## Texto fornecido:
----------
A presidente Dilma deu a senha quando em um dos debates afirmou que não se podia comparar o Brasil com o Chile porque o segundo era pequeno. Com a clareza habitual a presidente induziu várias pessoas a pensar que ela se referia ao tamanho geográfico do país, conhecendo os desenvolvimentistas há muito tempo eu percebi que ela falava do tamanho do PIB. Comentei que o critério para comparação não era PIB, mas PIB per capita ou PIB por trabalhador. Recentemente, em evento no IPEA, o Ministro Mauro Borges (MDIC) explicou melhor o argumento, segundo o ministro a eficiência marginal do capital (é como os keynesianos chamam o valor presente esperado do fluxo de renda gerado pelo bem de capital, para neoclássicos e afins equivale ao valor presente da produtividade marginal do capital durante a vida útil do bem de capital) no Chile é maior do que no Brasil pois o estoque de capital no Chile é menor que o nosso. Fiquei surpreso e feliz por ver um economista heterodoxo fazendo um argumento de rendimentos decrescentes, melhor ainda que o economista em questão é alguém que respeito, embora discorde, como acadêmico e admiro como pessoa. Antigamente a qualquer menção de rendimentos decrescentes os amigos heterodoxos me explicavam como funcionam as economias de escala, de escopo, as externalidades, os spillovers e um monte de coisas do tipo. Até porque em um mundo de rendimento decrescentes fica mais difícil defender políticas industriais...
----------
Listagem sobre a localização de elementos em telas
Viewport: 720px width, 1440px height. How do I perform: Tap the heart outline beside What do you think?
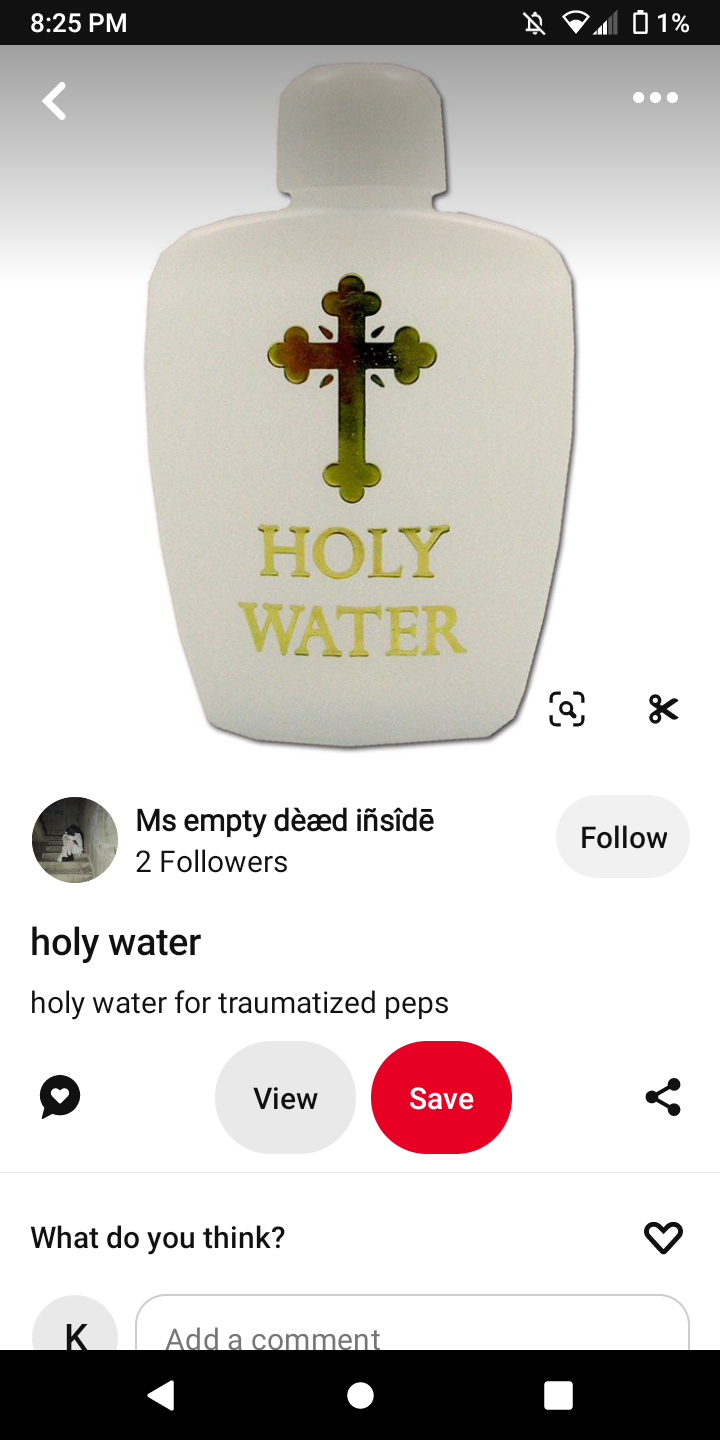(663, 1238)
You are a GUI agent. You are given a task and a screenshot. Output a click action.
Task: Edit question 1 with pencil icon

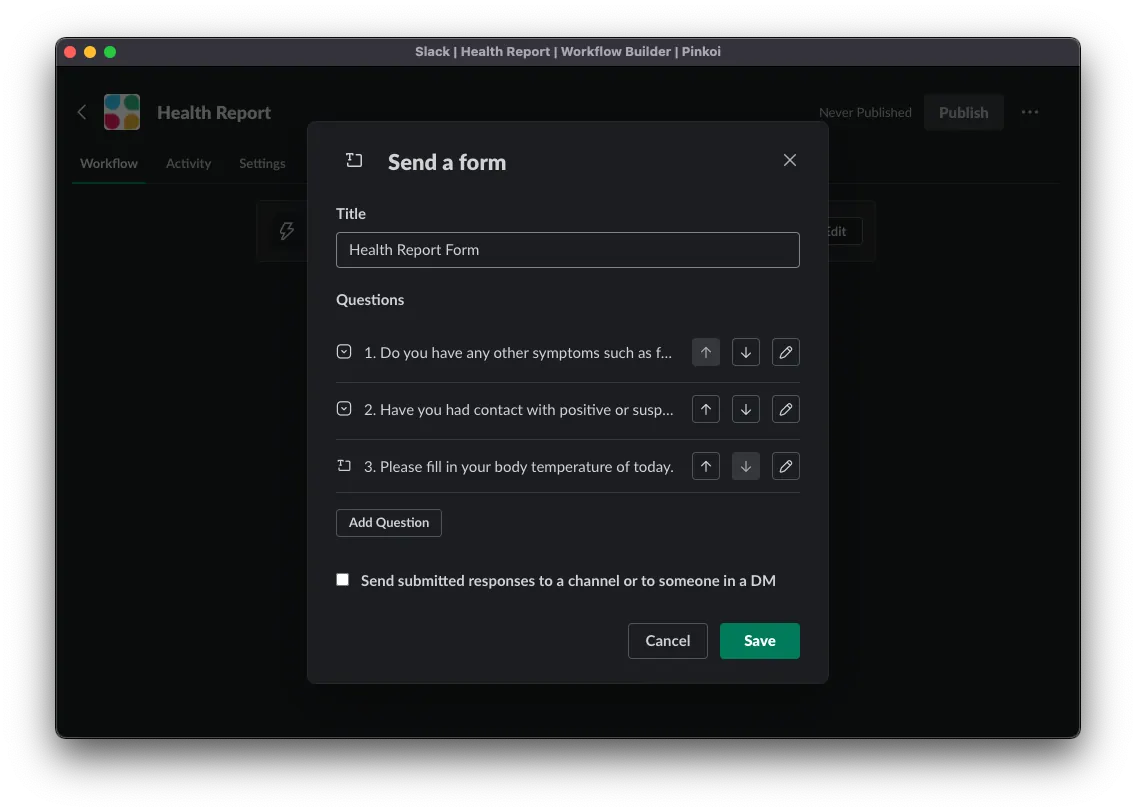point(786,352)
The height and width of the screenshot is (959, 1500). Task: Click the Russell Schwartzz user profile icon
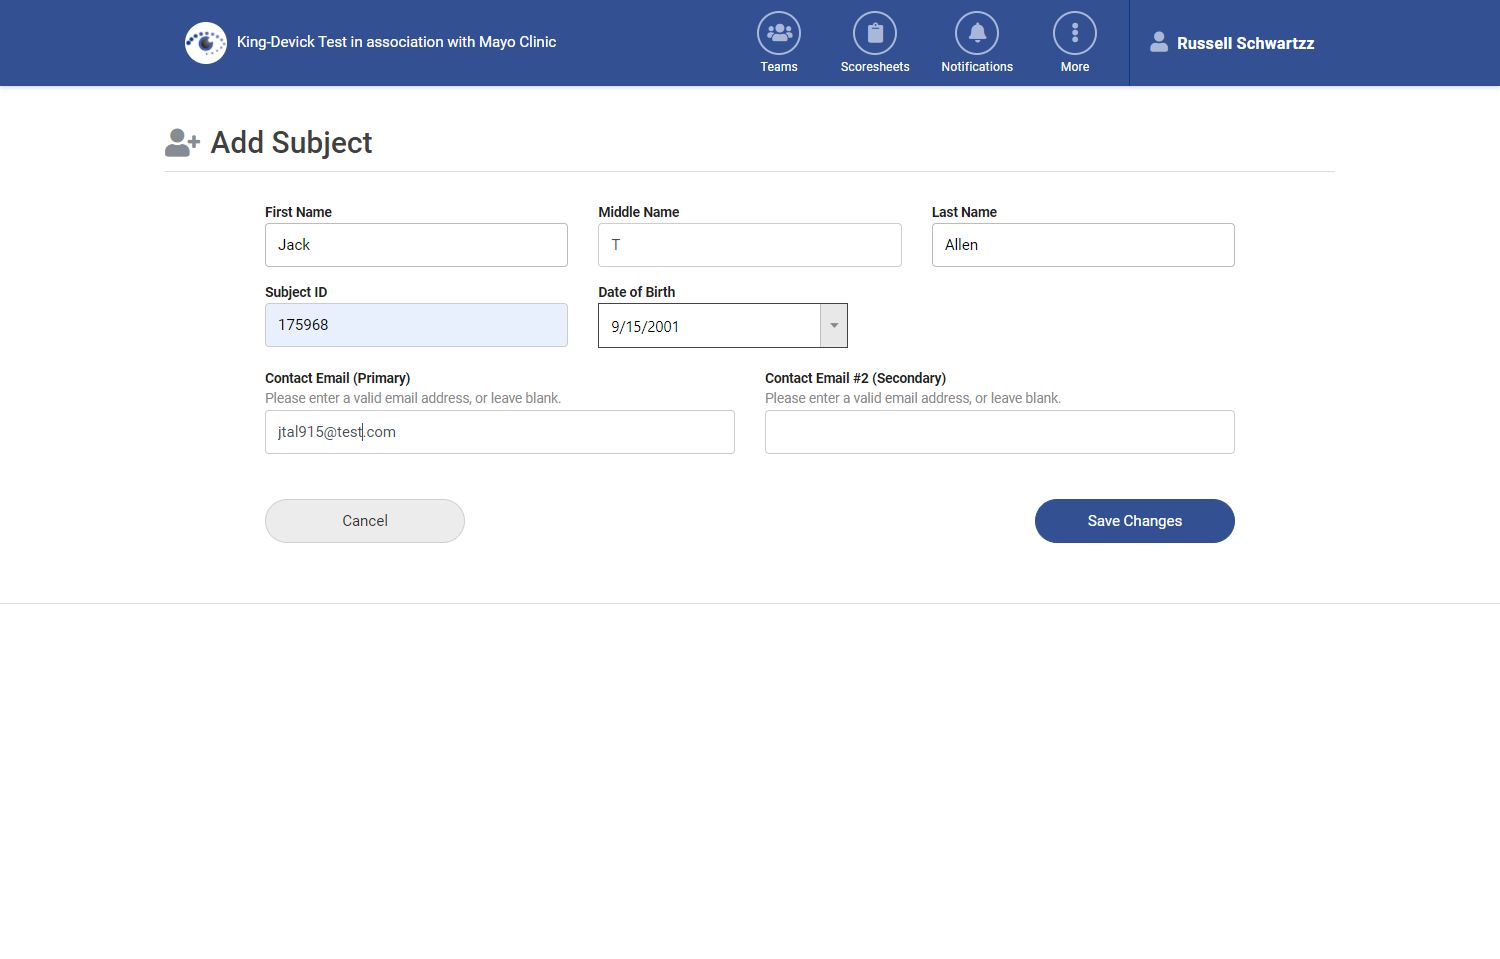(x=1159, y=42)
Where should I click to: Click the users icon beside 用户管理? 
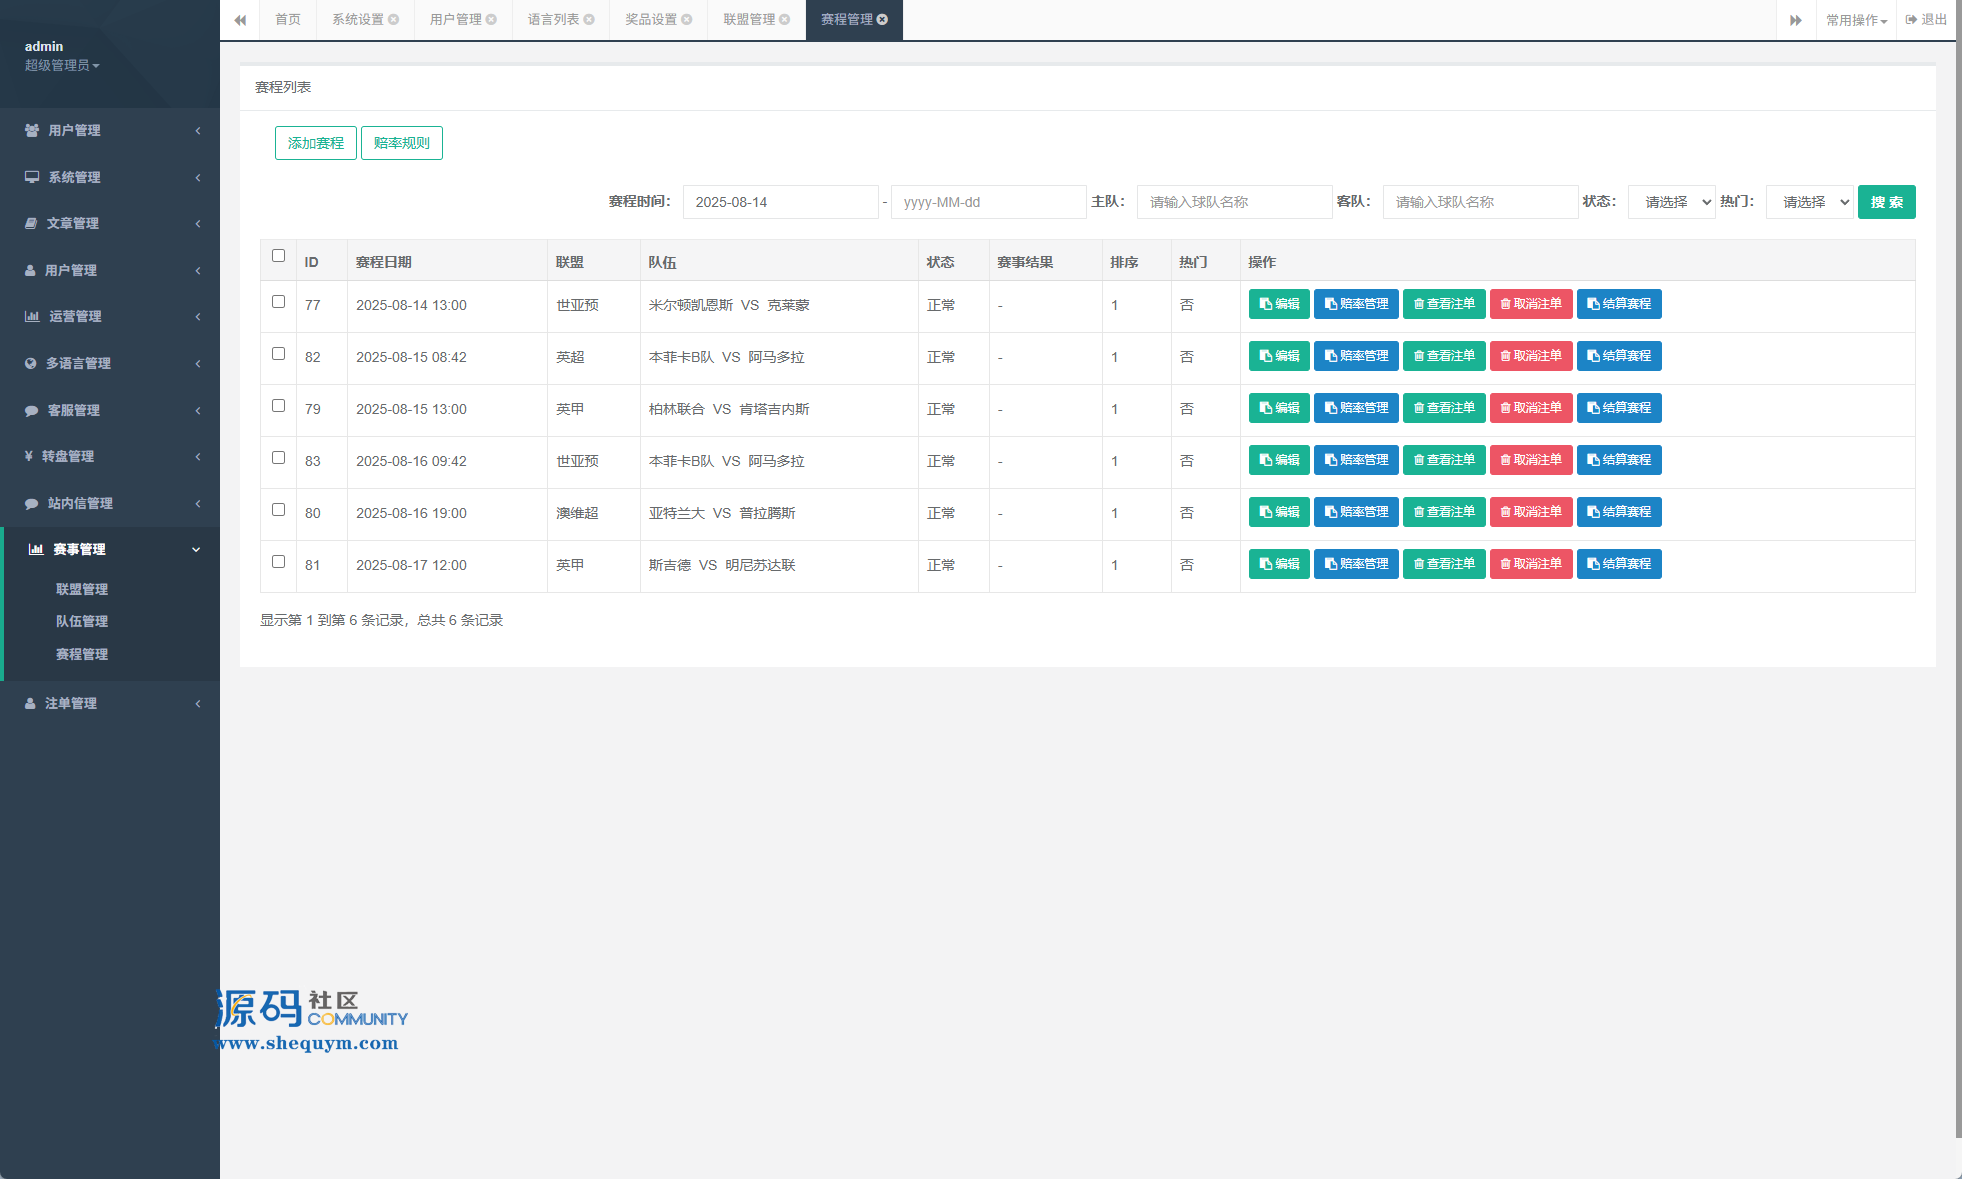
----------
## Problema proposto:
Redigite na íntegra o texto sobre a comparação entre o Brasil e o Chile, sem alterar nada.

## Resposta da tarefa:
A presidente Dilma deu a senha quando em um dos debates afirmou que não se podia comparar o Brasil com o Chile porque o segundo era pequeno. Com a clareza habitual a presidente induziu várias pessoas a pensar que ela se referia ao tamanho geográfico do país, conhecendo os desenvolvimentistas há muito tempo eu percebi que ela falava do tamanho do PIB. Comentei que o critério para comparação não era PIB, mas PIB per capita ou PIB por trabalhador. Recentemente, em evento no IPEA, o Ministro Mauro Borges (MDIC) explicou melhor o argumento, segundo o ministro a eficiência marginal do capital (é como os keynesianos chamam o valor presente esperado do fluxo de renda gerado pelo bem de capital, para neoclássicos e afins equivale ao valor presente da produtividade marginal do capital durante a vida útil do bem de capital) no Chile é maior do que no Brasil pois o estoque de capital no Chile é menor que o nosso. Fiquei surpreso e feliz por ver um economista heterodoxo fazendo um argumento de rendimentos decrescentes, melhor ainda que o economista em questão é alguém que respeito, embora discorde, como acadêmico e admiro como pessoa. Antigamente a qualquer menção de rendimentos decrescentes os amigos heterodoxos me explicavam como funcionam as economias de escala, de escopo, as externalidades, os spillovers e um monte de coisas do tipo. Até porque em um mundo de rendimento decrescentes fica mais difícil defender políticas industriais...